▶ _Source text_:
-=-=-

Life + Outdoors » Field Notes

'Nuclear Batteries'

The future of electricity?



In keeping with the "unpopular opinions" theme of this issue, I want to make a case for nuclear power. Not nuclear power as we normally think of it — vast generating stations (and equally vast price tags) with their domed reactor buildings and shapely cooling towers — but small modular reactors, or SMRs. Comparing SMRs with conventional nuclear stations is almost like equating nuclear power with nuclear weapons, which, however irrational, is often done, as if generating electricity from nuclear fission is on a par with the evils of weaponry.

Currently, 99 large (1,000- to 2,000-megawatt) nuclear reactors in the United States provide about 20 percent of the nation's electricity needs, compared to about 15 percent from renewable energy sources (hydro, solar and wind). Meanwhile, two-thirds of our electricity comes from the burning of greenhouse gas-spewing fossil fuels. Paris Accords or not, none of these numbers is going to change in the short term. And with the future of renewables still a long-term proposition, we're going to have to rely on nuclear power to handle our insatiable demand for electricity — or else live with the ravages of coal and other fossil fuels. In the medium term, nuclear power is our best bet for relatively clean energy.

-=-=-

▶ _Material shown_:

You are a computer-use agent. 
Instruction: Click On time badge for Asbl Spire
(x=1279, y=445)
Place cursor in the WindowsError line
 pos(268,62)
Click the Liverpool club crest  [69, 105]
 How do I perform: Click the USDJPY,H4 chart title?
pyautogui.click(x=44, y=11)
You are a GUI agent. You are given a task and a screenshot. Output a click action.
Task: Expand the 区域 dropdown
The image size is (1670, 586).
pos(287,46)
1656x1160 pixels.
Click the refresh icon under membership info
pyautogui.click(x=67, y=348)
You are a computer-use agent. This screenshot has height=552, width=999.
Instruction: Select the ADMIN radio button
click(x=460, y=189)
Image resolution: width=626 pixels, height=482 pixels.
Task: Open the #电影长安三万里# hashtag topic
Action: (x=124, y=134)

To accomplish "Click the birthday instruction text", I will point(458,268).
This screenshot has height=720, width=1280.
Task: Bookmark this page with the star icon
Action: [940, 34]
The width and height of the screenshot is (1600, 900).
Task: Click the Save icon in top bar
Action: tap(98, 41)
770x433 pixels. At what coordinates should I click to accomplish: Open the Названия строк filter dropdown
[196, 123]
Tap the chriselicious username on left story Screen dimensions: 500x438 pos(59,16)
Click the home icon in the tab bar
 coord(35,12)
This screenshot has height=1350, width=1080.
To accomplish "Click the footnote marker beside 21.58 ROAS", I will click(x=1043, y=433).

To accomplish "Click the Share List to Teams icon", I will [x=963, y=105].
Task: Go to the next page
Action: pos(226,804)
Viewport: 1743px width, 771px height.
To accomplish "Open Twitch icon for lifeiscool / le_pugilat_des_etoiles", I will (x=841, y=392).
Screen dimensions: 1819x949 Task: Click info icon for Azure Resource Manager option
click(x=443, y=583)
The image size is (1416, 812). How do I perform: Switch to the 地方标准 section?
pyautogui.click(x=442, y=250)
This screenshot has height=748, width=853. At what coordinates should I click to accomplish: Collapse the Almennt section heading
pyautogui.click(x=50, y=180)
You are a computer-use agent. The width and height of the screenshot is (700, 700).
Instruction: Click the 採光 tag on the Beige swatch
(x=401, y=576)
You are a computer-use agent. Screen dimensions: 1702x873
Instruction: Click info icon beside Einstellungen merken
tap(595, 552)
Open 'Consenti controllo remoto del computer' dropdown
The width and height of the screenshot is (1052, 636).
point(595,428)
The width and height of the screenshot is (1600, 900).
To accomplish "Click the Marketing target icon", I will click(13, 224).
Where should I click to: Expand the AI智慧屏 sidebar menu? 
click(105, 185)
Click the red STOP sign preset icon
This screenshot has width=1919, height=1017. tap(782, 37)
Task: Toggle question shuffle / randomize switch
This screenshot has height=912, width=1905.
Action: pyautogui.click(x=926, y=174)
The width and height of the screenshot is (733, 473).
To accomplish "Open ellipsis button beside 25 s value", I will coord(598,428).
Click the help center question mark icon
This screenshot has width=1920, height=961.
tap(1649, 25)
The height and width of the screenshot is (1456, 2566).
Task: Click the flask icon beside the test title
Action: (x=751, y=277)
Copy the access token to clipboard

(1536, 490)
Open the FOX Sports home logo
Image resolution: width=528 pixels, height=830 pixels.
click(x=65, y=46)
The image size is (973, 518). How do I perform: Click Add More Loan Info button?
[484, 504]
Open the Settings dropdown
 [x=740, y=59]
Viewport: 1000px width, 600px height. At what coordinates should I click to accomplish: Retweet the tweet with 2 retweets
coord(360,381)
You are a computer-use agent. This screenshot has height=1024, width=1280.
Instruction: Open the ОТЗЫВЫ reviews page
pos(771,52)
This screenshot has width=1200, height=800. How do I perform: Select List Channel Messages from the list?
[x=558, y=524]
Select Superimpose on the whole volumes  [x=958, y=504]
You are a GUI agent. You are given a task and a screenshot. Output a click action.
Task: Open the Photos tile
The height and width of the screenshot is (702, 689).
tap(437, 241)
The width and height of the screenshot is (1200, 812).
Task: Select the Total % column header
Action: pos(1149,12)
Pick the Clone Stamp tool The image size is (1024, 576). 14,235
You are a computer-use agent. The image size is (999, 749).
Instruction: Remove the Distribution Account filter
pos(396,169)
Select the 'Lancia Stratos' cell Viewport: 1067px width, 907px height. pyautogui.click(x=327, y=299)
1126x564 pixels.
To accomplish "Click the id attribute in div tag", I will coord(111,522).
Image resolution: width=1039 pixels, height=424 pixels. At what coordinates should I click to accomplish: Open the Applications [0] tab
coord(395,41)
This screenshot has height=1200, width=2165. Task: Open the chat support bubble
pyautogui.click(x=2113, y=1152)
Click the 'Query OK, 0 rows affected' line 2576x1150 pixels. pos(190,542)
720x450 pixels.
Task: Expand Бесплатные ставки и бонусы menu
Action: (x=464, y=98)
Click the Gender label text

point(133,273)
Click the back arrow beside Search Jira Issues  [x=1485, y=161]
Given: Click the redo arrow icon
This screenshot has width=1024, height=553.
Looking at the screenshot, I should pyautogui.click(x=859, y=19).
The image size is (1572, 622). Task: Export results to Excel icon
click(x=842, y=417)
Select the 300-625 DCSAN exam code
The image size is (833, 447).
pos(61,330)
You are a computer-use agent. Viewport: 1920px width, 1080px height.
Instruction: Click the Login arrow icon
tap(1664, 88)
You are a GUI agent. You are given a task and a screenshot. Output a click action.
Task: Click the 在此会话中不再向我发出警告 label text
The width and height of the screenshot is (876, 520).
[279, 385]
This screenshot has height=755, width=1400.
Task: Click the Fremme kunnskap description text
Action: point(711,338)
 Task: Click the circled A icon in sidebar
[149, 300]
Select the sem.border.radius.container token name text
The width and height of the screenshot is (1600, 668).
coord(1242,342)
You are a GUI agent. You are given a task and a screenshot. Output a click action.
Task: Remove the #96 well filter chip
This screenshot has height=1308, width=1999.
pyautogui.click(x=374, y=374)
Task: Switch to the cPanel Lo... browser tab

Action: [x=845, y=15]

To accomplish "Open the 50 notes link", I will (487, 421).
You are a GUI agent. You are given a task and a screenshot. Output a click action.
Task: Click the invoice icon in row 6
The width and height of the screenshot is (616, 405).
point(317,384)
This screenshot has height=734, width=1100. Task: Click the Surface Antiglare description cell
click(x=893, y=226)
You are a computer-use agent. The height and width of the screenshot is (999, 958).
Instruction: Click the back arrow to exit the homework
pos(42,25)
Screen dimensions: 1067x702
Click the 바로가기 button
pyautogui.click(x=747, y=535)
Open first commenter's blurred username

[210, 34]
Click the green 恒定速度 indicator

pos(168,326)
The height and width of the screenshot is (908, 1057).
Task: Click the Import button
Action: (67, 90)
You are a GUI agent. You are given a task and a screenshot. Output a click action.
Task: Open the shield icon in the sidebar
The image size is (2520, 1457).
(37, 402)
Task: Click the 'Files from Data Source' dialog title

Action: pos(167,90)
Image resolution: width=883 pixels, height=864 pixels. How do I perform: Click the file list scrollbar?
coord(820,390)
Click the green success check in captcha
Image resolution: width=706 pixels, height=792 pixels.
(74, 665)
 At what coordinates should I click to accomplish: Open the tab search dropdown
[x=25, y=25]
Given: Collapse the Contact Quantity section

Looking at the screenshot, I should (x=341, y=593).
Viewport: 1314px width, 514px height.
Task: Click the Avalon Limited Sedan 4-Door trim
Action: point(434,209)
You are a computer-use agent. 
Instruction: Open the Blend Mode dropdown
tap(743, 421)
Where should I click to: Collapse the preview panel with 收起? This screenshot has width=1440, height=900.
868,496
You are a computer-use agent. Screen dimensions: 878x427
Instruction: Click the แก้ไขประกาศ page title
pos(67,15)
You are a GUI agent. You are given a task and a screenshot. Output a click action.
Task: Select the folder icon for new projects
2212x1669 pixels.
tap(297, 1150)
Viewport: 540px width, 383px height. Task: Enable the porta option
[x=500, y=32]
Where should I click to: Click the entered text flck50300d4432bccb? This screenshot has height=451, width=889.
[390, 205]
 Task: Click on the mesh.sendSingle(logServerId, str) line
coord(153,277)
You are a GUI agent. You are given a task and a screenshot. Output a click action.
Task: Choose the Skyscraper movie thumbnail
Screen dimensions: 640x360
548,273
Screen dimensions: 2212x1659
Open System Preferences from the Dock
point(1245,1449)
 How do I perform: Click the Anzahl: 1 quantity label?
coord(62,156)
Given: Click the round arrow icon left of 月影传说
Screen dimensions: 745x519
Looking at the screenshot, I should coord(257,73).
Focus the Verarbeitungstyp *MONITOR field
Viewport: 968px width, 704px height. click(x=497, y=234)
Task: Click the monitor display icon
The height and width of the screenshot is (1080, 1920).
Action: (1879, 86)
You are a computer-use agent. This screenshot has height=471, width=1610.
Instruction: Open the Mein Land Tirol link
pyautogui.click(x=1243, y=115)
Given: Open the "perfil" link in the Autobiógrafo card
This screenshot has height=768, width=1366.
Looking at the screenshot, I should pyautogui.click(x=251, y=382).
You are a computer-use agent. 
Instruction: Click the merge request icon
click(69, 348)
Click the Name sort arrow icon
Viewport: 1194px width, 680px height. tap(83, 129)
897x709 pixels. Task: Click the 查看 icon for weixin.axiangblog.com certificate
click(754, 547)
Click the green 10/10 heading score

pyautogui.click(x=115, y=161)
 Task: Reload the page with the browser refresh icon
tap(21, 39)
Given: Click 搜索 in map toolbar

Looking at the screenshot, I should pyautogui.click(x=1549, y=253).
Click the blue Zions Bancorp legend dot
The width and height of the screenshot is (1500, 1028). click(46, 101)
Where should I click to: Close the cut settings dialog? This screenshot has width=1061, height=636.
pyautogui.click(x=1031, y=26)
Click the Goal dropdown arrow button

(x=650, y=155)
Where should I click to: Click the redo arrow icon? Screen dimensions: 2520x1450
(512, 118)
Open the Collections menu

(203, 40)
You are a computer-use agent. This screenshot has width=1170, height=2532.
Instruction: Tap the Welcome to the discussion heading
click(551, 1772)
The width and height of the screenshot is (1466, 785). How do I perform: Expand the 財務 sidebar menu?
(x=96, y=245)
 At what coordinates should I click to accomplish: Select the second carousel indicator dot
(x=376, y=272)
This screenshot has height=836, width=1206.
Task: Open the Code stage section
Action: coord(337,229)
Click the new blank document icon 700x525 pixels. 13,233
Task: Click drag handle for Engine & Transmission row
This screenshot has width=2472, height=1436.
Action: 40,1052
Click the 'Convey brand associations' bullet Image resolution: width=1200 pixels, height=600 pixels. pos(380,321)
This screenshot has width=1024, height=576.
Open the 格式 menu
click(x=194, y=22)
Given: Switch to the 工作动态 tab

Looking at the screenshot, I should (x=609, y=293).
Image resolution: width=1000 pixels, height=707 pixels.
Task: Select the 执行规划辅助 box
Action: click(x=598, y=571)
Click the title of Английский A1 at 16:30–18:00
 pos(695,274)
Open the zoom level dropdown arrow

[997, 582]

-=-=-

▶ _Stated problem 1_: Rewrite the passage of the nuclear power text starting with "Currently, 99 large" and going on through "relatively clean energy.", putting "ever-growing" in place of "insatiable".
▶ _Stated problem 2_: According to the nuclear power text, about what share of U.S. electricity comes from renewable energy sources?
▶ _Stated problem 3_: Pick up the text on small modular reactors after its last sentence and continue writing.

▶ _Task answer 1_:
Currently, 99 large (1,000- to 2,000-megawatt) nuclear reactors in the United States provide about 20 percent of the nation's electricity needs, compared to about 15 percent from renewable energy sources (hydro, solar and wind). Meanwhile, two-thirds of our electricity comes from the burning of greenhouse gas-spewing fossil fuels. Paris Accords or not, none of these numbers is going to change in the short term. And with the future of renewables still a long-term proposition, we're going to have to rely on nuclear power to handle our ever-growing demand for electricity — or else live with the ravages of coal and other fossil fuels. In the medium term, nuclear power is our best bet for relatively clean energy.

▶ _Task answer 2_: About 15 percent.

▶ _Task answer 3_:
While no nuclear plant is ever going to be 100 percent problem-free, newer systems are far, far safer than the older Three Mile Island-style designs. The third-generation, 1,100-megawatt Westinghouse AP1000, for instance, incorporates a gravity-fed passive core cooling system, meaning it doesn't rely on external power to cool the reactor in the event of a catastrophic malfunction (the main design failure at Fukushima). 

Large nuclear power plants have been and will continue to be financial boondoggles, costing anywhere from $5 billion to $15 billion and taking up to 20 years from initial design to operation. (More than two-thirds of the cost of nuclear power goes into paying back construction costs and associated finance charges, plus funding future decommissioning.) The AP1000, for instance, was supposed to be economically viable, yet Westinghouse declared bankruptcy even before the first plant, in China, was brought on line, and the design is now only kept alive by the resources of Toshiba, its parent company.

Compared to 1,000-megawatt conventional plants (rule of thumb: one megawatt powers 1,000 households), the output of SMRs is a modest 25-100 megawatts. These modular "nuclear batteries" will be pre-fabricated at a plant, shipped to the site by barge, train or truck, and installed — typically underground in a pool of water — singly or in banks. Currently, the most advanced SMR is NuScale's 65-foot-long, 9-foot-diameter light water reactor (originally designed at Oregon State University). Relying on convection and gravity to circulate water, the module's passive-safe design needs no external power to cool it down in an emergency.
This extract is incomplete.